Que dit Avigdor Lieberman en substance ?
Voici ce qu’en rapporte le centre d’actualité de l’ONU (« Israël déclare être prêt pour une solution équitable avec les Palestiniens », 28 septembre).
Il s’attaque d’abord à trois « idées reçues » sur le conflit israélo-palestinien et le processus de paix.

« Contrairement à l’idée qui prévaut, selon laquelle le conflit israélo-palestinien est au cœur de l’instabilité au Moyen-Orient ou à l’origine de nombreux conflits dans la région, la réalité est entièrement différente. (...) 90% des conflits au Moyen-Orient, guerre Iran-Irak, guerre du Golfe, guerre au Yémen, guerre au Liban, guerre en Algérie, n’étaient pas liés à Israël . »

Ce qu’il oublie de souligner, c’est que la non-solution du conflit israélo-palestinien alimente la haine de l’Occident, comme l’ont reconnu pour la première fois de nombreux responsables américains, dont le général David Petraeus, actuel chef des troupes américaines en Irak. Devant la commission des forces armées du Sénat, alors qu’il commandait le Centcom, le commandement américain pour toutes les forces au Proche-Orient, le 16 mars 2010, il a déclaré :
« Les hostilités persistantes entre Israël et certains de ses voisins représentent un défi particulier pour notre capacité à faire avancer nos intérêts dans [notre] zone de responsabilité. Les tensions israélo-palestiniennes se transforment souvent en violences et en confrontations armées à grande échelle. Le conflit provoque un sentiment anti-américain, à cause de la perception du favoritisme des Etats-Unis à l’égard d’Israël. La colère arabe sur la question palestinienne limite la puissance et la profondeur de nos relations avec des gouvernements et des peuples de cette zone de responsabilité, et affaiblit la légitimité des régimes modérés dans le monde arabe. Pendant ce temps-là, Al-Qaida et d’autres groupes militants exploitent la colère pour mobiliser. Le conflit offre également à l’Iran une influence dans le monde arabe via ses satellites, le Hezbollah libanais et le Hamas. »

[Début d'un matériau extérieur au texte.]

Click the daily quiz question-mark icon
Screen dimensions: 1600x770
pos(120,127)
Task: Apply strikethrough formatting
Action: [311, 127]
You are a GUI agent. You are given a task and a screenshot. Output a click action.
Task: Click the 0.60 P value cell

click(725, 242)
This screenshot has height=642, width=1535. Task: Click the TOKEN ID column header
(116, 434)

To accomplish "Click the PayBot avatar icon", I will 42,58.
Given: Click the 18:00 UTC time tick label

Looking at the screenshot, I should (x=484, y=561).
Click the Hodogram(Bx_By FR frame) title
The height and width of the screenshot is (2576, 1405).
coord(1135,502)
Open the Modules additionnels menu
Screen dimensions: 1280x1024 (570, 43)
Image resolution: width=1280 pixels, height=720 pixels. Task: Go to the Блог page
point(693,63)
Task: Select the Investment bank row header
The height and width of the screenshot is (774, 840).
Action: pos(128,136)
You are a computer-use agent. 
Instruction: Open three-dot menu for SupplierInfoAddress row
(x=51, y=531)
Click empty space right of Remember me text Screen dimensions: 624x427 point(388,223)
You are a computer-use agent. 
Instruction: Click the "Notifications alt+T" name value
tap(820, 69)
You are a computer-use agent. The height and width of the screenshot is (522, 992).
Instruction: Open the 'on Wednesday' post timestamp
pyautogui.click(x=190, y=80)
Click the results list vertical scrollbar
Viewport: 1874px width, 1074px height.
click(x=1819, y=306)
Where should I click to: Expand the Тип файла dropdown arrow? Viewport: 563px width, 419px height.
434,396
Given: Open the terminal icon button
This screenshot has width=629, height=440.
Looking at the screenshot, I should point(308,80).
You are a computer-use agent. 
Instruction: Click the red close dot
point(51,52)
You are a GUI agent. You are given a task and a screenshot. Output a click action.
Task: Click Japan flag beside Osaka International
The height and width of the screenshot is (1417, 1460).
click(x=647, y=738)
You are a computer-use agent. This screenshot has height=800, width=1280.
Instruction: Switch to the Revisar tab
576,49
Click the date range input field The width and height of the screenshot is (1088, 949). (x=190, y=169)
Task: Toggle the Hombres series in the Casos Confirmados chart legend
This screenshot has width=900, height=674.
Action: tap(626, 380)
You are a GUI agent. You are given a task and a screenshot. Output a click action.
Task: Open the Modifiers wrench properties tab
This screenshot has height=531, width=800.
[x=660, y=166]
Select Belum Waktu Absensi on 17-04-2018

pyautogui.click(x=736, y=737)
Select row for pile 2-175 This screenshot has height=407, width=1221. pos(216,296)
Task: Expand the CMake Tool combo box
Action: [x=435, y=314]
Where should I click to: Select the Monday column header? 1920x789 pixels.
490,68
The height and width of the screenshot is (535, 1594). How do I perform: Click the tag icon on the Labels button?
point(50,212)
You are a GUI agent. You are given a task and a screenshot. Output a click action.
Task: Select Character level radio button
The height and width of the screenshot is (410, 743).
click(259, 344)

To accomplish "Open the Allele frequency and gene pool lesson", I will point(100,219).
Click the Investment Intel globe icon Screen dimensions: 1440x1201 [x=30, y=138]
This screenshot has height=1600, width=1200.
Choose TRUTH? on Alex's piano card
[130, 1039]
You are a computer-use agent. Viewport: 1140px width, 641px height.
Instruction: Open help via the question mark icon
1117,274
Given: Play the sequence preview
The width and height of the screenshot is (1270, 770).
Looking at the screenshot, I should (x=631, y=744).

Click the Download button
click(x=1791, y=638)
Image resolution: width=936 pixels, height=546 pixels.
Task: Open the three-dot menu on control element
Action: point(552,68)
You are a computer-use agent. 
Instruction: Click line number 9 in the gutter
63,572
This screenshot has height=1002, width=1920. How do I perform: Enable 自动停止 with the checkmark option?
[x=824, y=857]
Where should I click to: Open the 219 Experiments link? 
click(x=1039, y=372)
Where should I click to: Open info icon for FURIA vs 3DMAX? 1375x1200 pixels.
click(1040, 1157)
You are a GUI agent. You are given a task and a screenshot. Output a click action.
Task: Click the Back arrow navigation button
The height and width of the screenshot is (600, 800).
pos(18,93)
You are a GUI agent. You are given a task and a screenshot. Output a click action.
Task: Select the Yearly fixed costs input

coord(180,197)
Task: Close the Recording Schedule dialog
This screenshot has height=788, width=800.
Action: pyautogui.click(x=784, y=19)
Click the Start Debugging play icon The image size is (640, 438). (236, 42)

« La deuxième explication fausse qui a gagné en popularité, c’est l’idée selon laquelle la racine du problème, c’est ce qui est appelé “l’occupation”, les colonies en Judée-Samarie et les colons eux-mêmes, et que seul un Etat palestinien indépendant en Judée-Samarie et à Gaza peut assurer la paix à toute la région », a ajouté M. Lieberman, soulignant que la paix avec l’Egypte et la Jordanie avait été signée malgré les colonies.
Rappelons que la paix avec l’Egypte n’a pu être signée que parce qu’Israël a démantelé les colonies dans le Sinaï, et que la Jordanie a signé la paix en 1994 parce qu’elle n’avait pas de contentieux territorial avec Israël, ayant renoncé à toute souveraineté sur la Cisjordanie.
Les colonies en Cisjordanie et à Jérusalem-Est ne sont pas seulement illégales du point de vue du droit international, elles vont à l’encontre du but proclamé d’un Etat palestinien indépendant.
Enfin, troisième idée reçue selon le chef de la diplomatie israélienne, « le problème palestinien empêche un front international uni face à l’Iran ». Pour lui, « le même argument peut être utilisé ailleurs, le problème palestinien empêche une action contre la Corée du Nord, la piraterie en Somalie, la crise humanitaire au Soudan ». Pour Avigdor Liberman, « le lien entre l’Iran et le conflit israélo-palestinien est inverse », l’Iran utilise le conflit israélo-palestinien à ses fins, alors que « le problème de l’Iran doit être résolu en premier ».
Là encore, il ne répond pas à l’argument de l’administration américaine qui note que forger une alliance contre l’Iran avec les pays arabes modérés est plus difficile du fait que la Palestine reste sous occupation et que le régime iranien brandit la défense de la cause palestinienne.
A partir de cette analyse, le ministre souligne qu’un accord est difficile, impossible même à court terme.
« Le problème émotionnel est lié au manque de confiance entre les parties et aux questions de Jérusalem et de la reconnaissance d’Israël comme foyer du peuple juif. » Résoudre ce problème n’étant pas possible pour l’instant, il faudra « un accord intermédiaire sur le long terme ».
Cet idée d’accord intérimaire à long terme (le ministre ne pense pas qu’un accord sera possible avant des décennies), on ne voit pas très bien ce qui la différencie de l’occupation à long terme, puisque pour le ministre il faut continuer la colonisation, qui, d’ailleurs, n’a jamais cessé.
Mais le meilleur de son discours est pour la fin :
« Le principe qui doit guider la recherche d’un accord final, ce n’est pas la paix contre des territoires, c’est la paix contre l’échange de territoires peuplés. Je ne parle pas de faire bouger les populations, mais de faire bouger les frontières pour mieux refléter les réalités démographiques. »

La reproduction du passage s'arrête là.